** start Text provided **
1. Basis of Presentation
The consolidated financial statements have been prepared by the company, without audit,
with the exception of the July 2, 2005 consolidated balance sheet which was taken from
the audited financial statements included in the company’s Fiscal 2005 Annual Report on
Form 10-K. The financial statements include consolidated balance sheets, consolidated
results of operations and consolidated cash flows. Certain amounts in the prior
periods presented have been reclassified to conform to the fiscal 2006 presentation.
In the opinion of management, all adjustments, which consist of normal recurring
adjustments, necessary to present fairly the financial position, results of operations
and cash flows for all periods presented have been made.
These financial statements should be read in conjunction with the audited financial
statements and notes thereto included in the company’s Fiscal 2005 Annual Report on
Form 10-K.
A review of the financial information herein has been made by Ernst & Young LLP,
independent auditors, in accordance with established professional standards and
procedures for such a review. A report from Ernst & Young LLP concerning their review
is included as Exhibit 15(a).
** end Text provided **
** start Entries **
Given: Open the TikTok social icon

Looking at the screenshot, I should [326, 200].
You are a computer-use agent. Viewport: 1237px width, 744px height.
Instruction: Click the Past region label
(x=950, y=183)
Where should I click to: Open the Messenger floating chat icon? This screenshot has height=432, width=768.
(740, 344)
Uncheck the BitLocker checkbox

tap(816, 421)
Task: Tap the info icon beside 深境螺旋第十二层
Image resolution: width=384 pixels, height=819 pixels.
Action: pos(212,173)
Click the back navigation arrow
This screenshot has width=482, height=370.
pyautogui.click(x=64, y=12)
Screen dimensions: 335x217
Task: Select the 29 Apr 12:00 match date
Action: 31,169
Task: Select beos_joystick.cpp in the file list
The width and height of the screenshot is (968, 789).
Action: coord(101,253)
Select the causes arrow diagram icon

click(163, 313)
** end Entries **
> _What you have to do_: Condense the paragraph beginning "A review of the financial information herein" from the basis of presentation note into one shorter sentence, keeping its main facts.

> _Reply_: Independent auditors Ernst & Young LLP reviewed the financial information following established professional review standards and procedures, and their report on that review is included as Exhibit 15(a).